**Records for this exercise:**
= = = =

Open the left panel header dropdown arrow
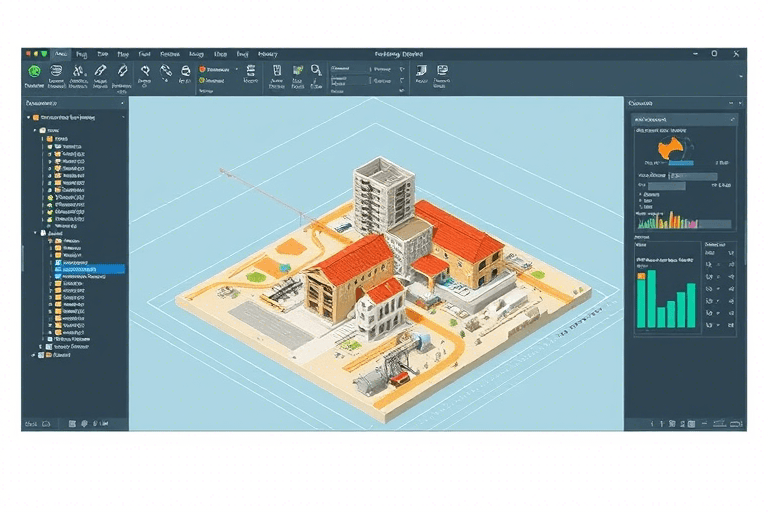Image resolution: width=768 pixels, height=512 pixels. tap(121, 103)
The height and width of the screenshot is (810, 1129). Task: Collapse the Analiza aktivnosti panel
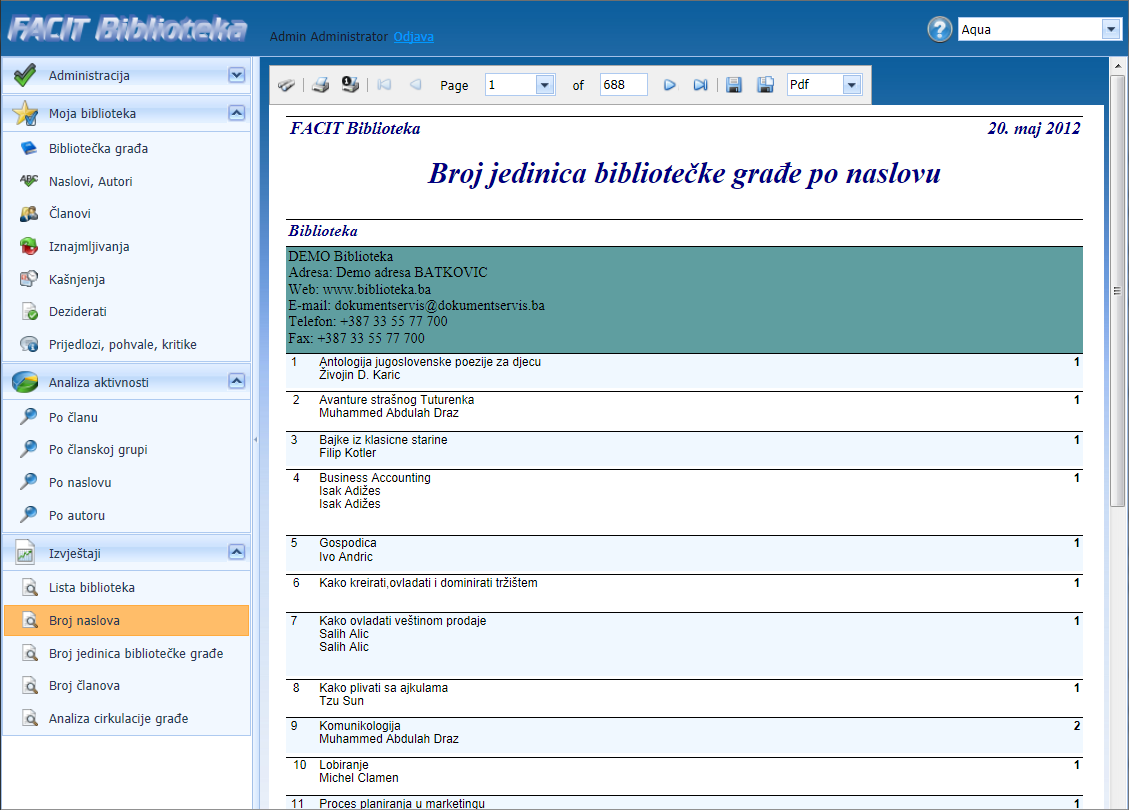pos(236,381)
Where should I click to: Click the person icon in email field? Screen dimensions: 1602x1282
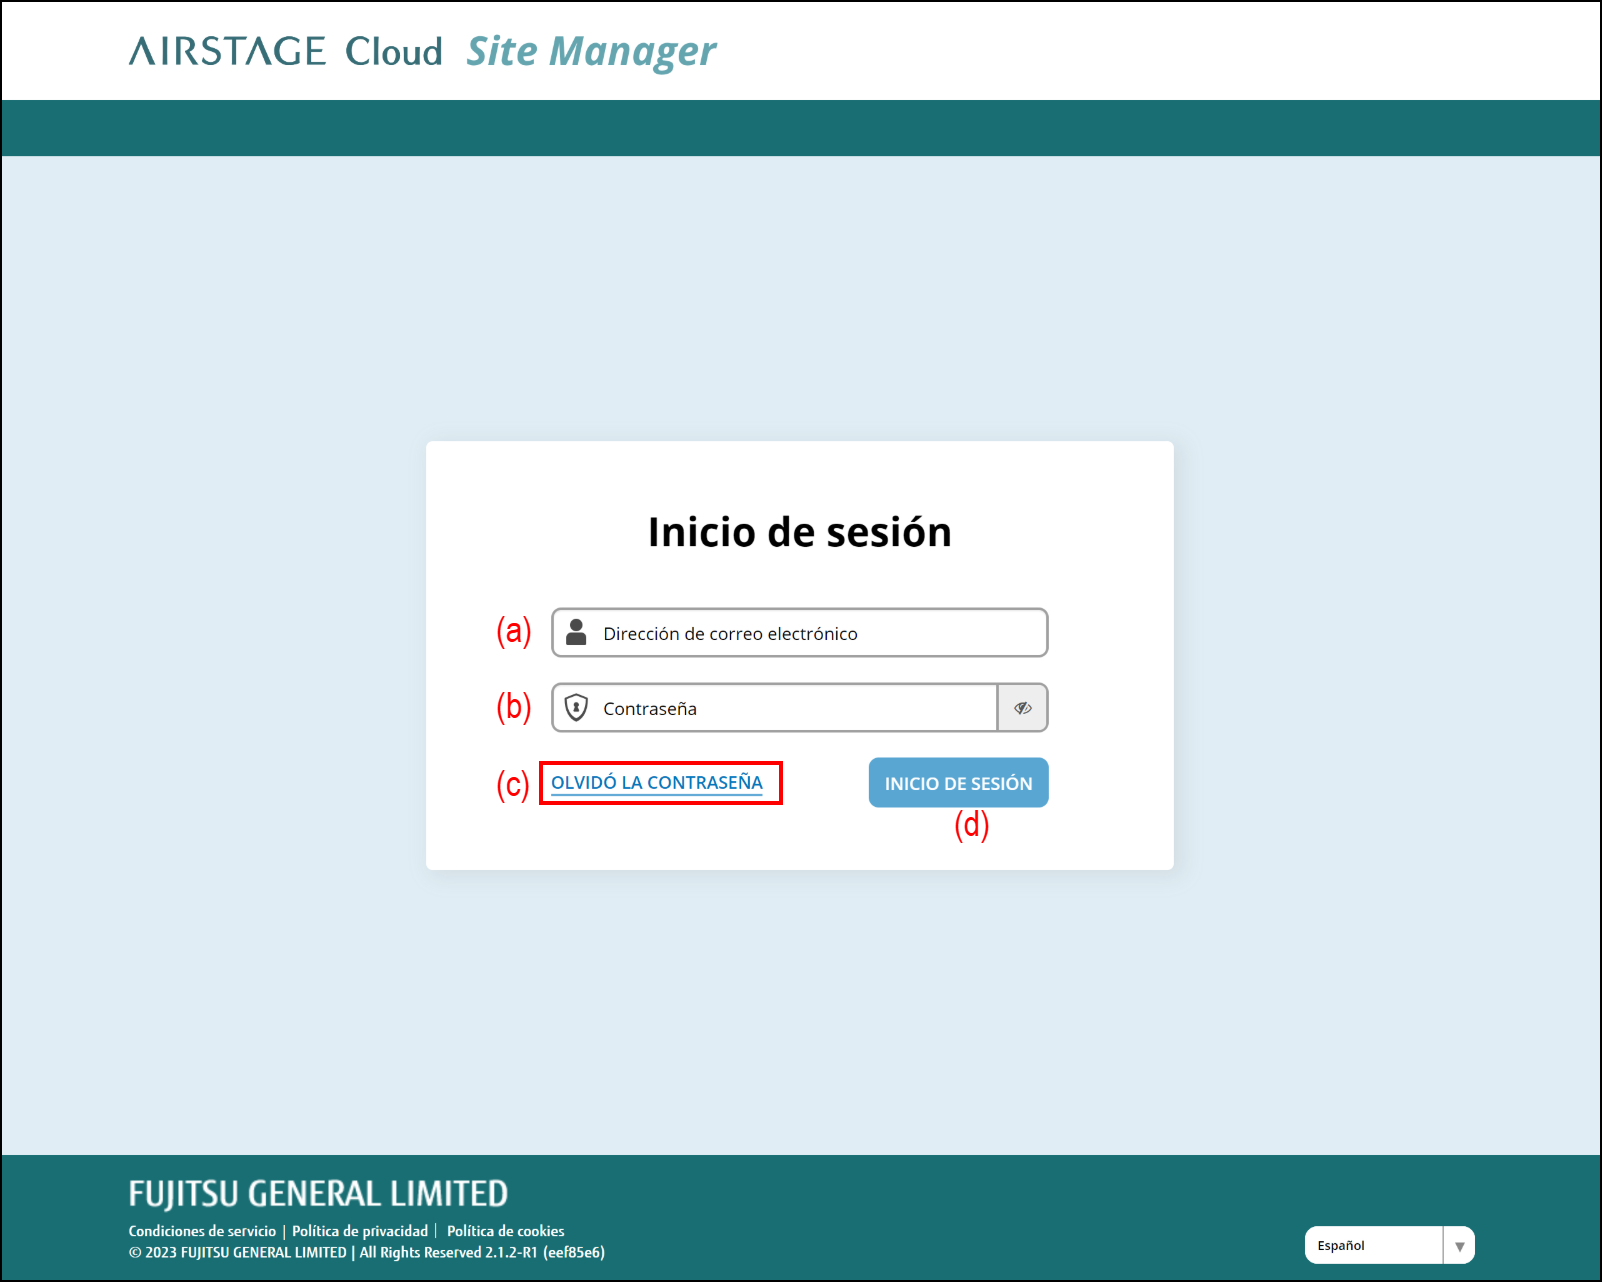(576, 632)
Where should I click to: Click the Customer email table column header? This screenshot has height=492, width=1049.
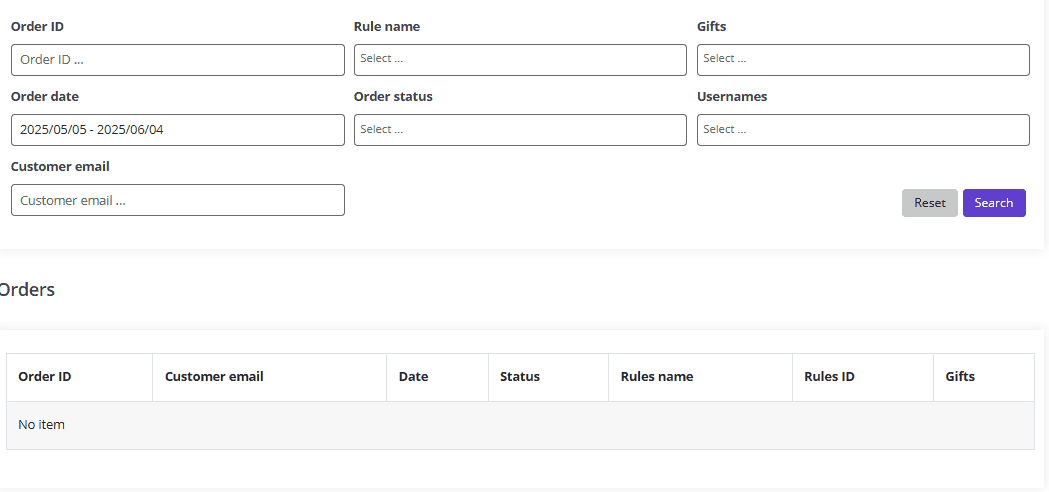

= = = =

**Do this:**
Rewrite all of the material above, changing every "email" to "e-mail" and keeping everything else the same. Omit the pictures.

**Answer in full:**
Open the left panel header dropdown arrow
Image resolution: width=768 pixels, height=512 pixels. tap(121, 103)
The height and width of the screenshot is (810, 1129). Task: Collapse the Analiza aktivnosti panel
pos(236,381)
Where should I click to: Click the person icon in e-mail field? Screen dimensions: 1602x1282
(576, 632)
Where should I click to: Click the Customer e-mail table column header? This screenshot has height=492, width=1049.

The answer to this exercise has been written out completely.